He pasado unos días en la sierra de Gredos, gracias a la amabilidad de un buen amigo mío. No han sido días ociosos, porque hemos empleado el tiempo en acarrear cosas de un sitio al otro, montar cabañas en el bosque para los niños, limpiar piscinas, combatir plagas que se comen los frutales y cosas por el estilo, sin olvidar el sano ejercicio de echarse al monte y después de un buen rato descubrirse en medio de ninguna parte, o en el centro del mundo.
Han sido días magníficos. Recién amanecido, con el zumbido de las abejas libando en las jaras, el susurro de las encinas, el crujido de la hojarasca a tus pies, el píar de pájaros y la espantada de las lagartijas que te ven venir, uno, como decía, se echa al monte y se descubre en el centro del mundo. En esa condición de abandono no hay tiempo para reflexiones filosóficas, no. Es tanto lo que ver, oír, oler, tocar, que no hay más. Luego ya vendrán las preguntas. En esos momentos, uno vive en mitad de las respuestas.
Ornitólogo aficionado, mi amigo me ha ayudado a distinguir golondrinas de aviones y me ha descubierto la belleza del canto nocturno del jilguero. Yo me he esforzado por no quedarme atrás y he avistado toda clase de pájaros, que van de las grandes rapaces, águilas, aguiluchos, milanos y demás, a los buitres carroñeros, que son todo un espectáculo cuando vuelan buscando qué llevarse a la boca (al pico, quiero decir). No olvidemos las cigüeñas, los cuervos, urracas, rabilargos, lavanderas, tórtolas, gorriones, chochines, cucos, abubillas, perdices y pájaros en general, que son tantos que no me los sé. Añado otros avistamientos: ardillas, rapaces, jabalíes, corzos... En fin, un zoológico. Para la carne de ciudad como un servidor de ustedes, tanta abundancia de bichos es inaudita.
Dejé el campo y me planté en Madrid, capital del reino. Conocí los famosos atascos de los accesos a la ciudad, y los que sufre dentro de sí, pero volví a disfrutar de la hospitalidad de los madrileños. Puestos a perder toda una mañana y parte de la tarde, hasta que llegara la hora de regresar a provincias, opté por acudir al Museo del Prado. De los prados al Prado, para dar por bueno un fantástico fin de semana.

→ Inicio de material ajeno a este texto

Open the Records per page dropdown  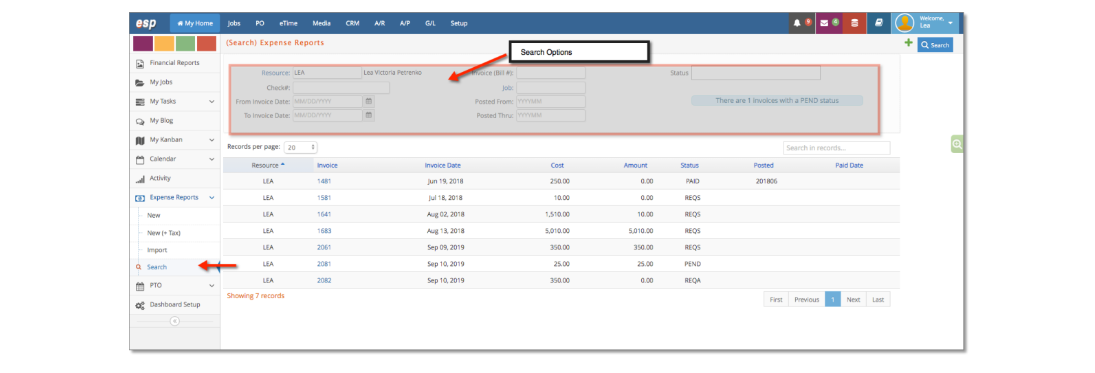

No tengo ni que decirles que el Prado es una de las mejores pinacotecas del mundo. Puede competir a pie de igualdad con cualquiera de ellas. Es simplemente impresionante. Seis horas dentro y creo que no lo vi todo; si lo vi, tuve que verlo muy deprisa. Pero me tomé su tiempo ante grandes obras maestras, que cada uno tiene sus favoritas, va por gustos y no pienso discutirles si tal es mejor que cual. Personalmente, me hace sonreír y me fascina La familia de Carlos IV de Goya, o algunos retratos de Velázquez, no precisamente los más conocidos. También, Durero. Se exponían las siete tablas recién restauradas de Rubens, El triunfo de la Eucaristía, que son una maravilla.

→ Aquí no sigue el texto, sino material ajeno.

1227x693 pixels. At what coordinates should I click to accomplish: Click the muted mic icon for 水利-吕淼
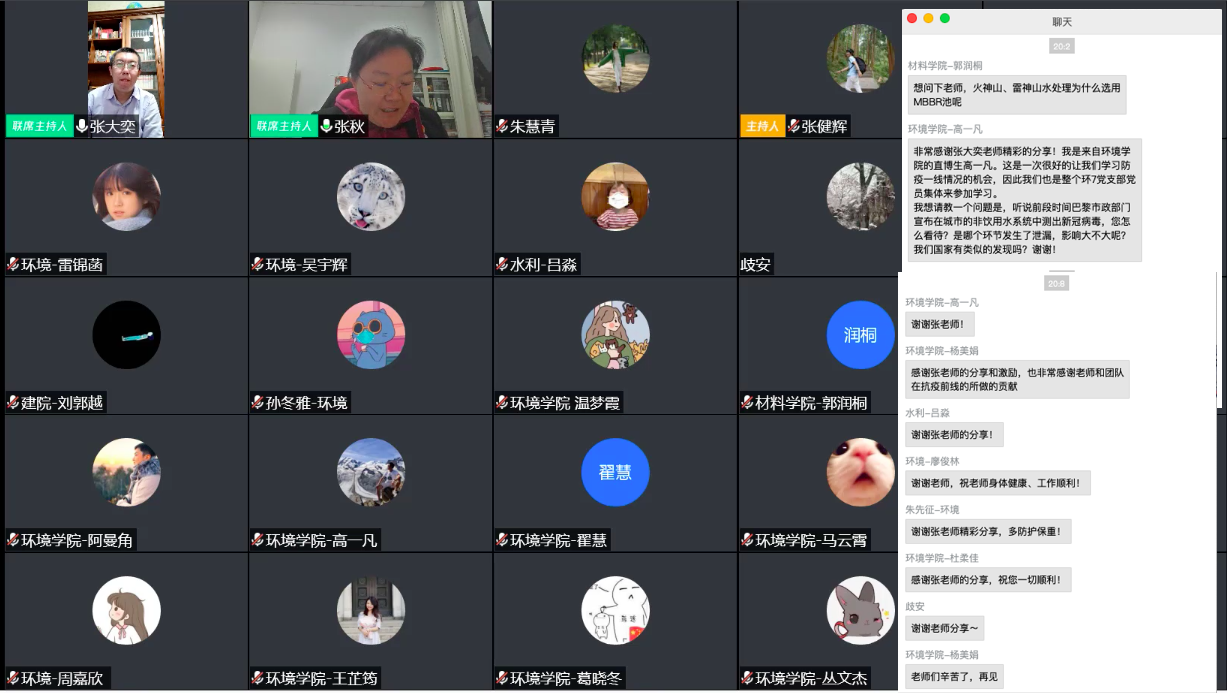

Lo que aplaudí a rabiar y me maravilló de veras fue la obra de Moneo, el arquitecto, en los Jerónimos. Su ampliación del Museo del Prado y en especial su claustro merecen, sin reserva ninguna, la visita y el aplauso. ¡Bravo!

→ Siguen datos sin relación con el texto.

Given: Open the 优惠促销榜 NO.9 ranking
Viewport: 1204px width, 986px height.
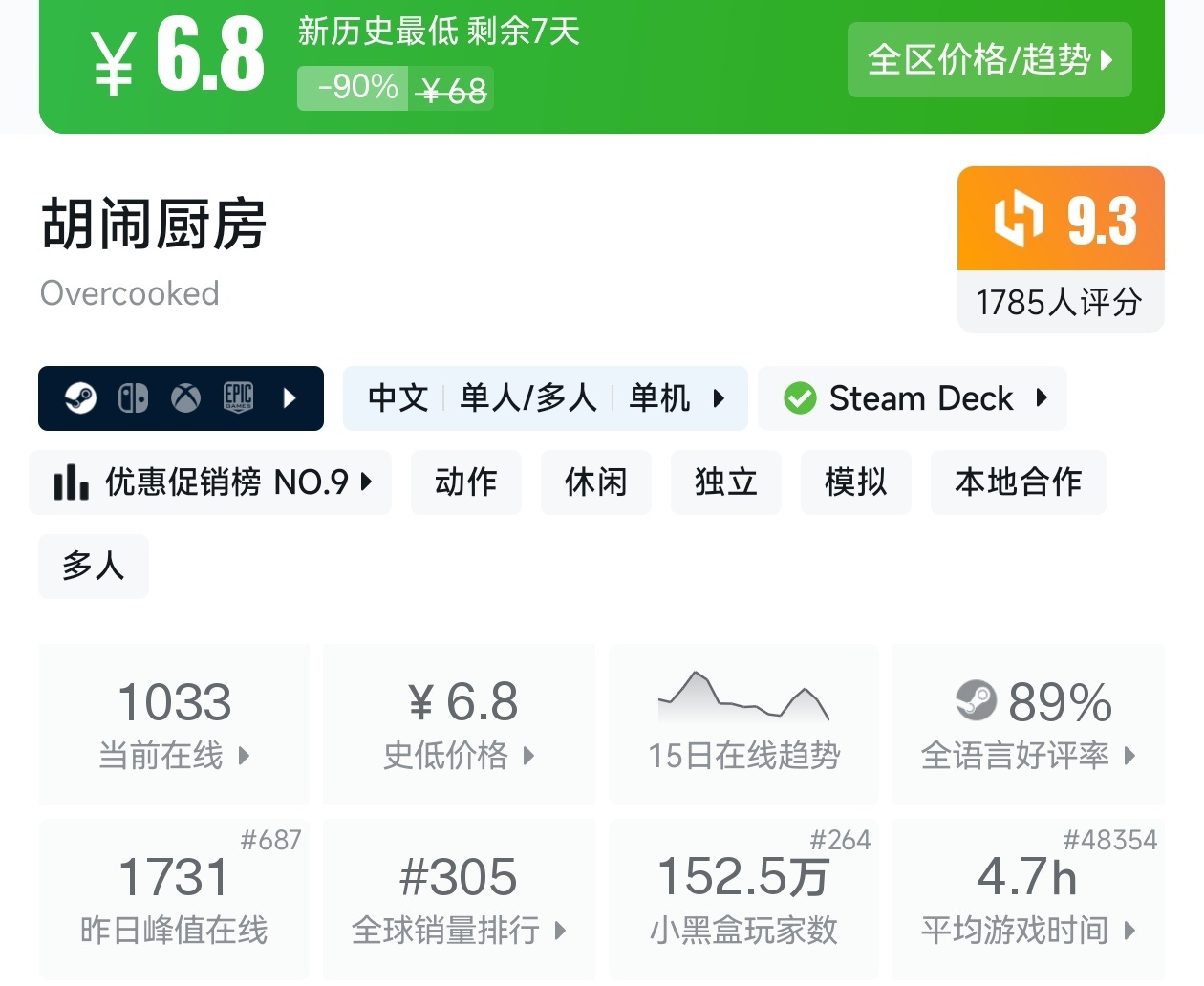Looking at the screenshot, I should coord(210,482).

De vuelta a Barcelona, me he descubierto más fresco y más alegre. En mis ratos libres, he leído a Balzac, a Salter, a Ginzburg y he corregido un manuscrito. El viaje de vuelta a las provincias, en AVE, me ha recordado que durante mi ausencia nada ha cambiado, lo que dice mucho de lo poco importante que soy y del insoportable tedio de la mediocridad que nos envuelve.